WORK ORDER
How many lines below contain the word "computer"? Answer with that number alone.

#### PROVIDED INFORMATION

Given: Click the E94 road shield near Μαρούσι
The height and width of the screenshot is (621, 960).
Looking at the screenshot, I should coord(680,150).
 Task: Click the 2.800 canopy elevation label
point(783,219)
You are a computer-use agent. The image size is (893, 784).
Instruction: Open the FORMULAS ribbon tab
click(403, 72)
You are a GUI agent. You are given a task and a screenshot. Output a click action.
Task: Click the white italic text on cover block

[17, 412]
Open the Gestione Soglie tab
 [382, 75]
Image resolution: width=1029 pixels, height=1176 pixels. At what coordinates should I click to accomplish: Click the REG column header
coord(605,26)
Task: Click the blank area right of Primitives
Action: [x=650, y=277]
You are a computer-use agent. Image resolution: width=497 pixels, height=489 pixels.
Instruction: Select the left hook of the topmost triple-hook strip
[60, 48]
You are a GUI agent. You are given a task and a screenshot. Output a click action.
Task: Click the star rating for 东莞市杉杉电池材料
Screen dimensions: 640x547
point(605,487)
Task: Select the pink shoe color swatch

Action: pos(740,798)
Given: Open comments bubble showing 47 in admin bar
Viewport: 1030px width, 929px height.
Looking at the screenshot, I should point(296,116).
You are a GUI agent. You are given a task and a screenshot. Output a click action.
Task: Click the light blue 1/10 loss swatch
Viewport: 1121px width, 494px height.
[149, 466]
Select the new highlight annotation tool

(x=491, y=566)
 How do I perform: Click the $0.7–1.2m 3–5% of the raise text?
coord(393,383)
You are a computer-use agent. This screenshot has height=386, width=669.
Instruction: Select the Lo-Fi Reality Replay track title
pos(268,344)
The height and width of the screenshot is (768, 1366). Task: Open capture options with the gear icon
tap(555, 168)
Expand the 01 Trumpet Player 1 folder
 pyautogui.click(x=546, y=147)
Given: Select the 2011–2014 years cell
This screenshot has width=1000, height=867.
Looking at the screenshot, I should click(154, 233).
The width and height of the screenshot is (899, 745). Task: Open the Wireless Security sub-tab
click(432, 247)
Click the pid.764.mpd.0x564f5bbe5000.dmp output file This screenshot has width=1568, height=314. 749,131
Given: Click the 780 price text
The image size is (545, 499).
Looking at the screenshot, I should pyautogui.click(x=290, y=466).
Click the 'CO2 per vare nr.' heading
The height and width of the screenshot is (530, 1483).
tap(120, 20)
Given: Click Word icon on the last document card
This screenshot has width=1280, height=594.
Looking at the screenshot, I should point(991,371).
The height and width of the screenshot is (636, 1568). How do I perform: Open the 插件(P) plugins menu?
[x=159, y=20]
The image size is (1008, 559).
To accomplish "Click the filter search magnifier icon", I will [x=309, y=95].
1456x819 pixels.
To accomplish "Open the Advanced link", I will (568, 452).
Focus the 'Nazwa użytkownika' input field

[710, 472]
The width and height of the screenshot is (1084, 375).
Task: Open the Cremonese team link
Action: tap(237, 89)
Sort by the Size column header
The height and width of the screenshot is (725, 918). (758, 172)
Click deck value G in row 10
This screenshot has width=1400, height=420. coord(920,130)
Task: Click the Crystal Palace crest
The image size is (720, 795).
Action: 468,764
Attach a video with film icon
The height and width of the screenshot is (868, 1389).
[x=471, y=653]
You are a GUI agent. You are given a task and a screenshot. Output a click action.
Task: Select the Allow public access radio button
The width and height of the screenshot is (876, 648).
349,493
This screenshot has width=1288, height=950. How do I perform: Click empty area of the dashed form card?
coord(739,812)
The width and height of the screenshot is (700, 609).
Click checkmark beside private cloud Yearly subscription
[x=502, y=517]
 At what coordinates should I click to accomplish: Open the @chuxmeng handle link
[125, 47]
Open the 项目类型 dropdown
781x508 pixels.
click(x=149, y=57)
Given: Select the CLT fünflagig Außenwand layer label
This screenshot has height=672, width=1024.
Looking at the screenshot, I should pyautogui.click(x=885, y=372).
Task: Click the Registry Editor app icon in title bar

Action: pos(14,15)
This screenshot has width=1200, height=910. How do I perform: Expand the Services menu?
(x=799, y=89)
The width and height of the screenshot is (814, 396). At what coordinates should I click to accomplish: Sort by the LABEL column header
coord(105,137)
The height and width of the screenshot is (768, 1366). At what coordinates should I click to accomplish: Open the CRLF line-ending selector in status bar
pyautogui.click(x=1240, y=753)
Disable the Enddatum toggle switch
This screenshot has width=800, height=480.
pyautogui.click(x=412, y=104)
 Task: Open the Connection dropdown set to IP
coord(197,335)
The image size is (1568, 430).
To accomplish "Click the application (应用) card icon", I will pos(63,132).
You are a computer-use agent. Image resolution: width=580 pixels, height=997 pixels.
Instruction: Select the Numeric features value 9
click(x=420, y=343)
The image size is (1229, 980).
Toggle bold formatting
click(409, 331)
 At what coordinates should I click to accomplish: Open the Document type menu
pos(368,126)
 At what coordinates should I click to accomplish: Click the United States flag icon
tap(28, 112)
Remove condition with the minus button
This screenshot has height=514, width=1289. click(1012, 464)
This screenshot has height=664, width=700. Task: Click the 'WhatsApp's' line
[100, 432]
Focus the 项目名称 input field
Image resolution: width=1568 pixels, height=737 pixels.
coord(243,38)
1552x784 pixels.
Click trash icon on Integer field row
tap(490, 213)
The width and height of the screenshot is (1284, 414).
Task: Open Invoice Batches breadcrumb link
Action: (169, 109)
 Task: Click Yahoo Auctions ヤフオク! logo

########

RESULT FOR THIS TASK
4